あまり期待が大きいと、満腹にならないばかりか、消化不良を起こすかもしれない。

本書の特徴は、女性である著者が、女性の目線から村上春樹の小説世界を考察しているところにある。

十年たっても、<寝るべきだったんだろうか>なんて、<僕>のしつこい、思い込みにびっくりするが、そりゃあ<わからない>のは当然である。<彼女>は「寝ましょう」なんてひとことも言ってはいない。(略)あるニュアンスは二人の間にあることはあるが、<僕>の方だけが寝たかったのに違いないのだ。(「ハンバーグ・ステーキ—人妻の手料理」)

これは、短篇小説『バート・バカラックはお好き?』を題材にした考察だが、文学論というよりも一読者のツッコミという感じである。

こういうツッコミが、本書では随所に登場していて、中二病的に青くさい小説を書いていた1980年代の村上春樹の特徴を、見事に浮き立たせている。

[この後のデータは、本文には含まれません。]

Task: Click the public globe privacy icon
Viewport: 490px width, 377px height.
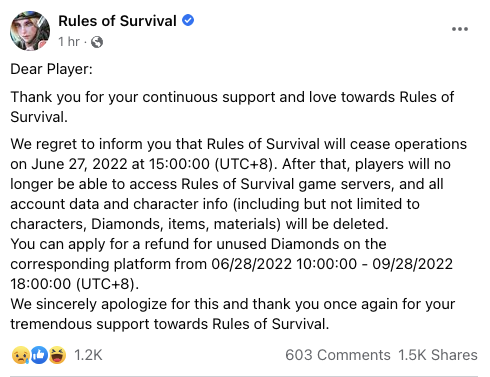Action: click(97, 42)
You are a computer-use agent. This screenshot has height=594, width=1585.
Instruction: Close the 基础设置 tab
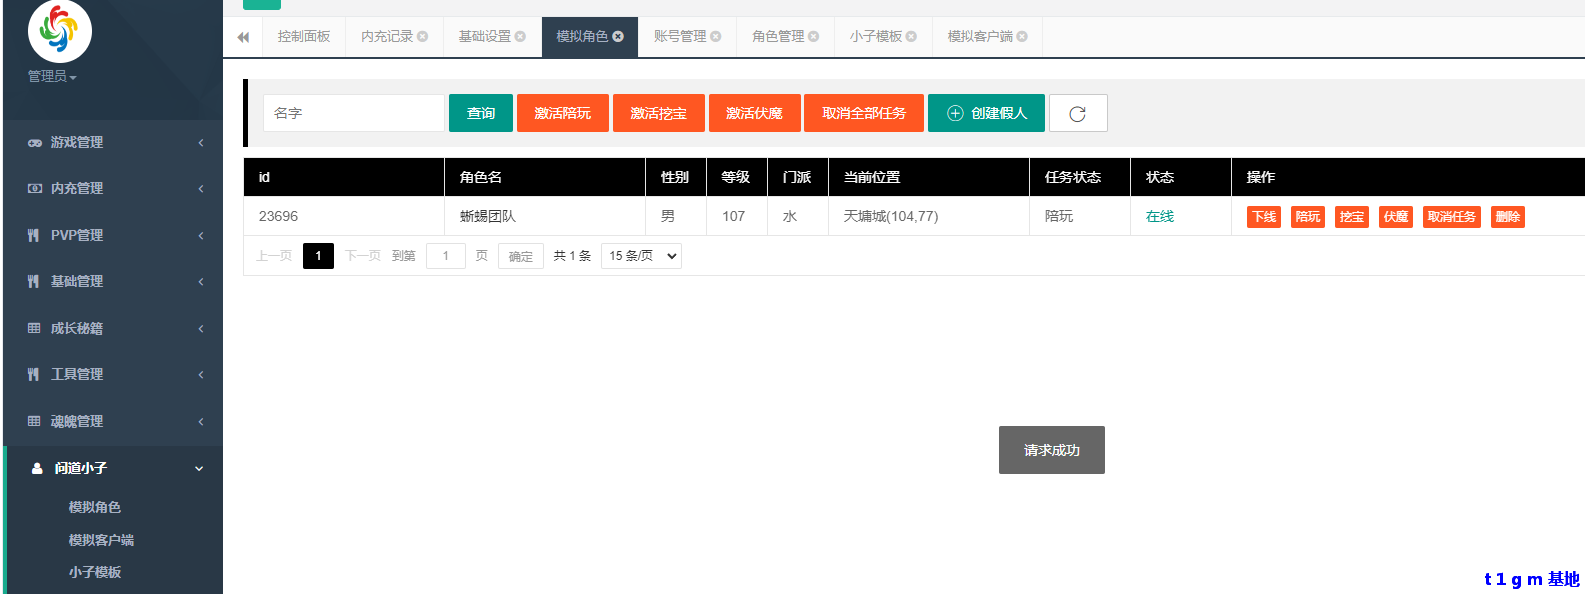520,37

1980年代の読者は、こうした中二病的な妄想までひっくるめて、村上春樹が好きだったということなのだろう。

短編『プールサイド』にも、同様のツッコミが綴られていて、「このお坊っちゃんブリッコはどうだろう。こういうのをテクニック第一主義の紋切り型セックスというのかもしれない。無気味だ」と、一刀両断に切り捨てられている。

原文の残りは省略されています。